* _Problem description_
When you write out the records, keep every line exactly as it is.
(Material supplied begins)
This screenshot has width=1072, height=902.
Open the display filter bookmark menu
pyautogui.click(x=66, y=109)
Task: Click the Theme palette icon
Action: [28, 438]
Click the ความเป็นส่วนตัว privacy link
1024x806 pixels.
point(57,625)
(Material supplied ends)
* _Result below_
This screenshot has width=1072, height=902.
Open the display filter bookmark menu
pyautogui.click(x=66, y=109)
Task: Click the Theme palette icon
Action: [28, 438]
Click the ความเป็นส่วนตัว privacy link
1024x806 pixels.
point(57,625)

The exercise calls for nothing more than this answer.